= SHORT PROBLEM =
Format the material below as a numbered list, from the line containing "Given: Select page 1 in the pagination" through the end of the material. Skip blank lines and leave out the pictures.

= SOURCE MATERIAL =
---*---

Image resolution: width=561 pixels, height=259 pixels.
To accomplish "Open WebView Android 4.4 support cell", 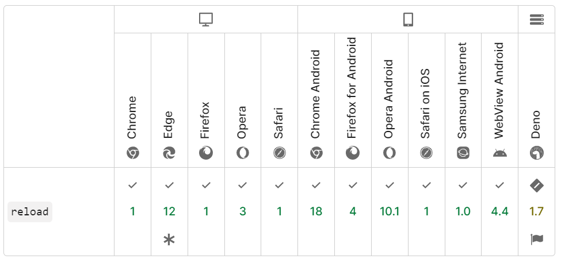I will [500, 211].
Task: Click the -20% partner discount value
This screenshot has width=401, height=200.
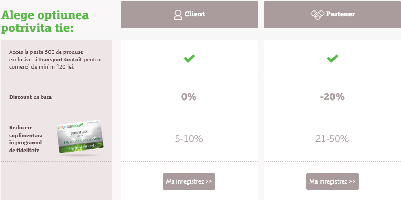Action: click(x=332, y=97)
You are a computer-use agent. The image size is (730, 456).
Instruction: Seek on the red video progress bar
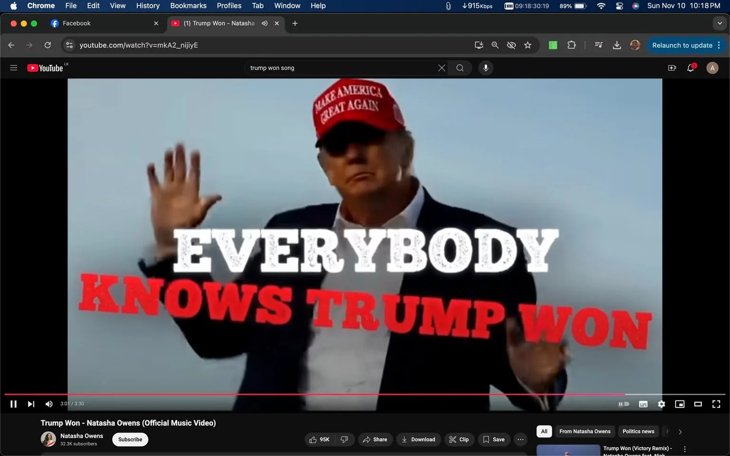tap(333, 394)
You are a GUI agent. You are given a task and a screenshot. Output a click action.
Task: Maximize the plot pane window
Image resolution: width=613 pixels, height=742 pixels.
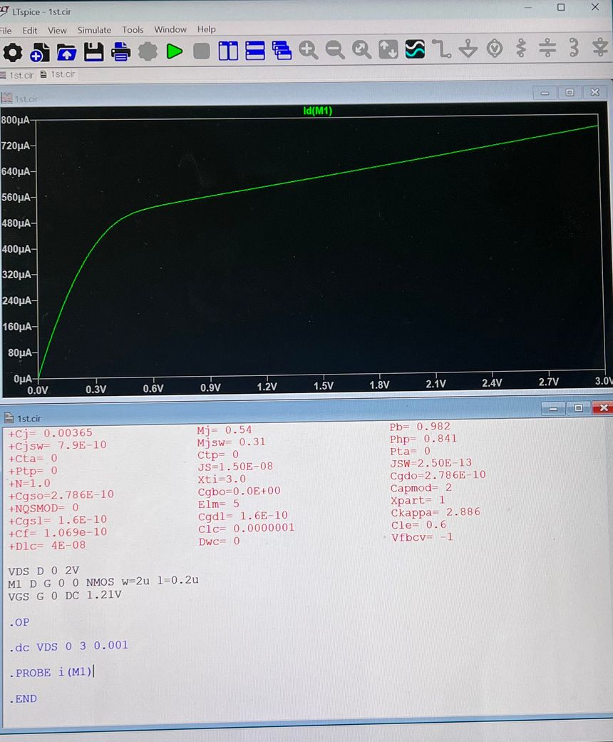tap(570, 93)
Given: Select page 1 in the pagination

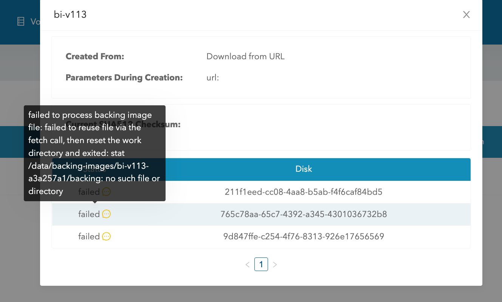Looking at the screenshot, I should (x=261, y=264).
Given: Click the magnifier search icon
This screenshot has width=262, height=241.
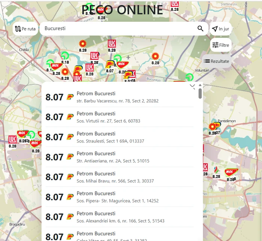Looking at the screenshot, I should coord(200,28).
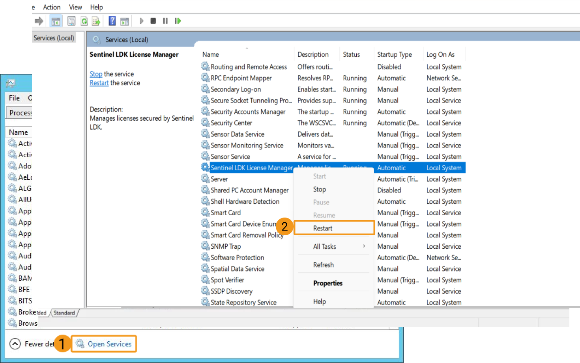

---*---

= FINAL RESULT =
1. Given: Select page 1 in the pagination
2. Looking at the screenshot, I should (x=261, y=264).
3. Given: Click the magnifier search icon
4. This screenshot has width=262, height=241.
5. Looking at the screenshot, I should coord(200,28).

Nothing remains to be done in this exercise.